──────── ФРАГМЕНТЫ НАБОРА ДАННЫХ
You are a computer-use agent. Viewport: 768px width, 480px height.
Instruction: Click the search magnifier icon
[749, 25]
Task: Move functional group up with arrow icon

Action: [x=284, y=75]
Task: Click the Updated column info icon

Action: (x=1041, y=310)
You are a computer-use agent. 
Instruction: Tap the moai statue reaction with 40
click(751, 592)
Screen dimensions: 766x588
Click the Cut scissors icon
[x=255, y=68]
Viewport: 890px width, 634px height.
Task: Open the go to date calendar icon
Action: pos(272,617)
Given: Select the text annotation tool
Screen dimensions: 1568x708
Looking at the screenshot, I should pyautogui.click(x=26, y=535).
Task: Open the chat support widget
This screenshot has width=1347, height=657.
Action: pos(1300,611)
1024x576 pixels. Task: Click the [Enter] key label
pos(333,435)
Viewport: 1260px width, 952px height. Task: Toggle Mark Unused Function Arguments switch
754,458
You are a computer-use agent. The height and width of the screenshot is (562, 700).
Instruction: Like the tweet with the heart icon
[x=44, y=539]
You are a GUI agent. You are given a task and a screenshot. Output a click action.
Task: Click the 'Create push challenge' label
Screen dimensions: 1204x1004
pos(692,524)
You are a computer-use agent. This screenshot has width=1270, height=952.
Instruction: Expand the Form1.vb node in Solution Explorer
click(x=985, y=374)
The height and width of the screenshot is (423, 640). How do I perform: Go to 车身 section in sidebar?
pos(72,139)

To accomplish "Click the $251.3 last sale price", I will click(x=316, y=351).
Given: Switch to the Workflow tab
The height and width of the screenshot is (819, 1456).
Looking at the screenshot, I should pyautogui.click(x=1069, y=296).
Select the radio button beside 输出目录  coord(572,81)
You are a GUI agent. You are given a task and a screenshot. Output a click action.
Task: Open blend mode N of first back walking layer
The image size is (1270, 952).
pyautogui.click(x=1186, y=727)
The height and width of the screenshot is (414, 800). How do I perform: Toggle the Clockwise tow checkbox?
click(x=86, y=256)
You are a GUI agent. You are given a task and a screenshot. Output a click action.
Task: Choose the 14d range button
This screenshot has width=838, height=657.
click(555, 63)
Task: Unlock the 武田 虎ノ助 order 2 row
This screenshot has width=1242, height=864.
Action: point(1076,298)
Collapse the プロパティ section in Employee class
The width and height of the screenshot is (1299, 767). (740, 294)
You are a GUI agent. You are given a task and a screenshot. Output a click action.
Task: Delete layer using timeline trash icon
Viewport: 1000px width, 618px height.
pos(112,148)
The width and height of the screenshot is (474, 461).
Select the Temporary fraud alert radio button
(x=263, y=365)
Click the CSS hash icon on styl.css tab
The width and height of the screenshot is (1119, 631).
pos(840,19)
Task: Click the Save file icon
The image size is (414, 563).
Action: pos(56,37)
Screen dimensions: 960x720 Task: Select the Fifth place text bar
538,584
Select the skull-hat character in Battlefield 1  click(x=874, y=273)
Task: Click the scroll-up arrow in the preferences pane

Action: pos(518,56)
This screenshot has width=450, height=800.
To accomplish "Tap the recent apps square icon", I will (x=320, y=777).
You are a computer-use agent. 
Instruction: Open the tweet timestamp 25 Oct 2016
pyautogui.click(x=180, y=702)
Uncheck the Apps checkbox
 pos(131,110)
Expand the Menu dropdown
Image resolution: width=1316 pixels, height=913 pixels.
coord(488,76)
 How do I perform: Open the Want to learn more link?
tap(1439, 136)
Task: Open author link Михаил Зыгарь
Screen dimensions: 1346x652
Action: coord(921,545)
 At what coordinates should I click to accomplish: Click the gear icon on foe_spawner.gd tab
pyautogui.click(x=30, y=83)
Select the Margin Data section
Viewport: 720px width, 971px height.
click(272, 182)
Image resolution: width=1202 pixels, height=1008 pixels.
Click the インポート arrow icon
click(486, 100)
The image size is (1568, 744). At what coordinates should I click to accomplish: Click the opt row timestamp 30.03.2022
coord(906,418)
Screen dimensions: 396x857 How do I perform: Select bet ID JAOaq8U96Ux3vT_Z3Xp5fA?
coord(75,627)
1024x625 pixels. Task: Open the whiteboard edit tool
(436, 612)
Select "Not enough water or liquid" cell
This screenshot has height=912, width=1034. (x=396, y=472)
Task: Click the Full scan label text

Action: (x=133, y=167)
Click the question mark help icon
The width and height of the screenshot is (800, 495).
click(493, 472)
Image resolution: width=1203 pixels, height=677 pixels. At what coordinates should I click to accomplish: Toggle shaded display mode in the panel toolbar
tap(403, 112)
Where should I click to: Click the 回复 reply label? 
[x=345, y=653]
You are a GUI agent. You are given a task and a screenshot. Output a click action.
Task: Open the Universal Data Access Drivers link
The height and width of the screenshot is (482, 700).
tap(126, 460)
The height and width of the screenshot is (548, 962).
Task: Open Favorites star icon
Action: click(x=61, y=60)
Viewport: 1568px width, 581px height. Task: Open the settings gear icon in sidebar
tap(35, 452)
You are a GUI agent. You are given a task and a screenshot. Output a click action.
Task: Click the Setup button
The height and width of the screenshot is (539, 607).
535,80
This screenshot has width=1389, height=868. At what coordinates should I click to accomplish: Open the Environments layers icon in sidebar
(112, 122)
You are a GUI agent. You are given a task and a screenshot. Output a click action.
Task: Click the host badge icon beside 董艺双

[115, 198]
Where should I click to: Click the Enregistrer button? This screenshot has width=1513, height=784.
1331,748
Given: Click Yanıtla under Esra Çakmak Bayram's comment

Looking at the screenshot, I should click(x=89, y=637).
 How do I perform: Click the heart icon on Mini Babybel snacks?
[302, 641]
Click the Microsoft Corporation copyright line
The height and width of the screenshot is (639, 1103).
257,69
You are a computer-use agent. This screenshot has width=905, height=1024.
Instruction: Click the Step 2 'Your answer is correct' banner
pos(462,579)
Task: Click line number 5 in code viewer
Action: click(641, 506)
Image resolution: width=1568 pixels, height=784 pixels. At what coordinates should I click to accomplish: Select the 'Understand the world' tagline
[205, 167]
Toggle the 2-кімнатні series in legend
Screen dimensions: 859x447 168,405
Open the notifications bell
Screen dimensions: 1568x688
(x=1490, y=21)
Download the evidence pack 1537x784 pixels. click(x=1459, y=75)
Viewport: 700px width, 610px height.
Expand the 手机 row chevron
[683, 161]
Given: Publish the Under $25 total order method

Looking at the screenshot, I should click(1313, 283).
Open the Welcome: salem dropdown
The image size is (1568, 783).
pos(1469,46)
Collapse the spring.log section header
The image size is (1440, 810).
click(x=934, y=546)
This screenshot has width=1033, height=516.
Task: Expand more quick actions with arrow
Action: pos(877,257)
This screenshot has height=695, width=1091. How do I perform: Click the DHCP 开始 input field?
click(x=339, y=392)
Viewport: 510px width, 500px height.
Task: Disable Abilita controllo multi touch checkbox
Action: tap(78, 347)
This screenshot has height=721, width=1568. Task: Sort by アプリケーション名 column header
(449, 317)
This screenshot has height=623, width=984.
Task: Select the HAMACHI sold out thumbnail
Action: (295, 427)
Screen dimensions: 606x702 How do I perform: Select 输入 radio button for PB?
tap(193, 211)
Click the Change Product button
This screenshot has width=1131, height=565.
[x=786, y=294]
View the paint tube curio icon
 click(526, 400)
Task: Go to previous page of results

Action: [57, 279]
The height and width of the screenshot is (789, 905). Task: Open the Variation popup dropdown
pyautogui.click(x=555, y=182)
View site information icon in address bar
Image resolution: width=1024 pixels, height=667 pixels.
────────────────
◆ ЧТО ТРЕБУЕТСЯ: Преобразуйте все приведенные выше записи построчно в нумерованный список, пропустив пустые строки.

◆ ОТВЕТ НА ЗАДАНИЕ:
1. You are a computer-use agent. Viewport: 768px width, 480px height.
2. Instruction: Click the search magnifier icon
3. [749, 25]
4. Task: Move functional group up with arrow icon
5. Action: [x=284, y=75]
6. Task: Click the Updated column info icon
7. Action: (x=1041, y=310)
8. You are a computer-use agent. 
9. Instruction: Tap the moai statue reaction with 40
10. click(751, 592)
11. Screen dimensions: 766x588
12. Click the Cut scissors icon
13. [x=255, y=68]
14. Viewport: 890px width, 634px height.
15. Task: Open the go to date calendar icon
16. Action: pos(272,617)
17. Given: Select the text annotation tool
18. Screen dimensions: 1568x708
19. Looking at the screenshot, I should pyautogui.click(x=26, y=535).
20. Task: Open the chat support widget
21. This screenshot has width=1347, height=657.
22. Action: pos(1300,611)
23. 1024x576 pixels. Task: Click the [Enter] key label
24. pos(333,435)
25. Viewport: 1260px width, 952px height. Task: Toggle Mark Unused Function Arguments switch
26. 754,458
27. You are a computer-use agent. The height and width of the screenshot is (562, 700).
28. Instruction: Like the tweet with the heart icon
29. [x=44, y=539]
30. You are a GUI agent. You are given a task and a screenshot. Output a click action.
31. Task: Click the 'Create push challenge' label
32. Screen dimensions: 1204x1004
33. pos(692,524)
34. You are a computer-use agent. This screenshot has width=1270, height=952.
35. Instruction: Expand the Form1.vb node in Solution Explorer
36. click(x=985, y=374)
37. The height and width of the screenshot is (423, 640). How do I perform: Go to 车身 section in sidebar?
38. pos(72,139)
39. To accomplish "Click the $251.3 last sale price", I will click(x=316, y=351).
40. Given: Switch to the Workflow tab
41. The height and width of the screenshot is (819, 1456).
42. Looking at the screenshot, I should pyautogui.click(x=1069, y=296).
43. Select the radio button beside 输出目录  coord(572,81)
44. You are a GUI agent. You are given a task and a screenshot. Output a click action.
45. Task: Open blend mode N of first back walking layer
46. The image size is (1270, 952).
47. pyautogui.click(x=1186, y=727)
48. The height and width of the screenshot is (414, 800). How do I perform: Toggle the Clockwise tow checkbox?
49. click(x=86, y=256)
50. You are a GUI agent. You are given a task and a screenshot. Output a click action.
51. Task: Choose the 14d range button
52. This screenshot has width=838, height=657.
53. click(555, 63)
54. Task: Unlock the 武田 虎ノ助 order 2 row
55. This screenshot has width=1242, height=864.
56. Action: point(1076,298)
57. Collapse the プロパティ section in Employee class
58. The width and height of the screenshot is (1299, 767). (740, 294)
59. You are a GUI agent. You are given a task and a screenshot. Output a click action.
60. Task: Delete layer using timeline trash icon
61. Viewport: 1000px width, 618px height.
62. pos(112,148)
63. The width and height of the screenshot is (474, 461).
64. Select the Temporary fraud alert radio button
65. (x=263, y=365)
66. Click the CSS hash icon on styl.css tab
67. The width and height of the screenshot is (1119, 631).
68. pos(840,19)
69. Task: Click the Save file icon
70. The image size is (414, 563).
71. Action: pos(56,37)
72. Screen dimensions: 960x720 Task: Select the Fifth place text bar
73. 538,584
74. Select the skull-hat character in Battlefield 1  click(x=874, y=273)
75. Task: Click the scroll-up arrow in the preferences pane
76. Action: pos(518,56)
77. This screenshot has width=450, height=800.
78. To accomplish "Tap the recent apps square icon", I will (x=320, y=777).
79. You are a computer-use agent. 
80. Instruction: Open the tweet timestamp 25 Oct 2016
81. pyautogui.click(x=180, y=702)
82. Uncheck the Apps checkbox
83.  pos(131,110)
84. Expand the Menu dropdown
85. Image resolution: width=1316 pixels, height=913 pixels.
86. coord(488,76)
87.  How do I perform: Open the Want to learn more link?
88. tap(1439, 136)
89. Task: Open author link Михаил Зыгарь
90. Screen dimensions: 1346x652
91. Action: coord(921,545)
92.  At what coordinates should I click to accomplish: Click the gear icon on foe_spawner.gd tab
93. pyautogui.click(x=30, y=83)
94. Select the Margin Data section
95. Viewport: 720px width, 971px height.
96. click(272, 182)
97. Image resolution: width=1202 pixels, height=1008 pixels.
98. Click the インポート arrow icon
99. click(486, 100)
100. The image size is (1568, 744). At what coordinates should I click to accomplish: Click the opt row timestamp 30.03.2022
101. coord(906,418)
102. Screen dimensions: 396x857 How do I perform: Select bet ID JAOaq8U96Ux3vT_Z3Xp5fA?
103. coord(75,627)
104. 1024x625 pixels. Task: Open the whiteboard edit tool
105. (436, 612)
106. Select "Not enough water or liquid" cell
107. This screenshot has height=912, width=1034. (x=396, y=472)
108. Task: Click the Full scan label text
109. Action: (x=133, y=167)
110. Click the question mark help icon
111. The width and height of the screenshot is (800, 495).
112. click(493, 472)
113. Image resolution: width=1203 pixels, height=677 pixels. At what coordinates should I click to accomplish: Toggle shaded display mode in the panel toolbar
114. tap(403, 112)
115. Where should I click to: Click the 回复 reply label? 
116. [x=345, y=653]
117. You are a GUI agent. You are given a task and a screenshot. Output a click action.
118. Task: Open the Universal Data Access Drivers link
119. The height and width of the screenshot is (482, 700).
120. tap(126, 460)
121. The height and width of the screenshot is (548, 962).
122. Task: Open Favorites star icon
123. Action: click(x=61, y=60)
124. Viewport: 1568px width, 581px height. Task: Open the settings gear icon in sidebar
125. tap(35, 452)
126. You are a GUI agent. You are given a task and a screenshot. Output a click action.
127. Task: Click the Setup button
128. The height and width of the screenshot is (539, 607).
129. 535,80
130. This screenshot has width=1389, height=868. At what coordinates should I click to accomplish: Open the Environments layers icon in sidebar
131. (112, 122)
132. You are a GUI agent. You are given a task and a screenshot. Output a click action.
133. Task: Click the host badge icon beside 董艺双
134. [115, 198]
135. Where should I click to: Click the Enregistrer button? This screenshot has width=1513, height=784.
136. 1331,748
137. Given: Click Yanıtla under Esra Çakmak Bayram's comment
138. Looking at the screenshot, I should click(x=89, y=637).
139.  How do I perform: Click the heart icon on Mini Babybel snacks?
140. [302, 641]
141. Click the Microsoft Corporation copyright line
142. The height and width of the screenshot is (639, 1103).
143. 257,69
144. You are a computer-use agent. This screenshot has width=905, height=1024.
145. Instruction: Click the Step 2 'Your answer is correct' banner
146. pos(462,579)
147. Task: Click line number 5 in code viewer
148. Action: click(641, 506)
149. Image resolution: width=1568 pixels, height=784 pixels. At what coordinates should I click to accomplish: Select the 'Understand the world' tagline
150. [205, 167]
151. Toggle the 2-кімнатні series in legend
152. Screen dimensions: 859x447 168,405
153. Open the notifications bell
154. Screen dimensions: 1568x688
155. (x=1490, y=21)
156. Download the evidence pack 1537x784 pixels. click(x=1459, y=75)
157. Viewport: 700px width, 610px height.
158. Expand the 手机 row chevron
159. [683, 161]
160. Given: Publish the Under $25 total order method
161. Looking at the screenshot, I should click(1313, 283).
162. Open the Welcome: salem dropdown
163. The image size is (1568, 783).
164. pos(1469,46)
165. Collapse the spring.log section header
166. The image size is (1440, 810).
167. click(x=934, y=546)
168. This screenshot has width=1033, height=516.
169. Task: Expand more quick actions with arrow
170. Action: pos(877,257)
171. This screenshot has height=695, width=1091. How do I perform: Click the DHCP 开始 input field?
172. click(x=339, y=392)
173. Viewport: 510px width, 500px height.
174. Task: Disable Abilita controllo multi touch checkbox
175. Action: tap(78, 347)
176. This screenshot has height=721, width=1568. Task: Sort by アプリケーション名 column header
177. (449, 317)
178. This screenshot has height=623, width=984.
179. Task: Select the HAMACHI sold out thumbnail
180. Action: (295, 427)
181. Screen dimensions: 606x702 How do I perform: Select 输入 radio button for PB?
182. tap(193, 211)
183. Click the Change Product button
184. This screenshot has width=1131, height=565.
185. [x=786, y=294]
186. View the paint tube curio icon
187.  click(526, 400)
188. Task: Go to previous page of results
189. Action: [57, 279]
190. The height and width of the screenshot is (789, 905). Task: Open the Variation popup dropdown
191. pyautogui.click(x=555, y=182)
192. View site information icon in address bar
193. Image resolution: width=1024 pixels, height=667 pixels.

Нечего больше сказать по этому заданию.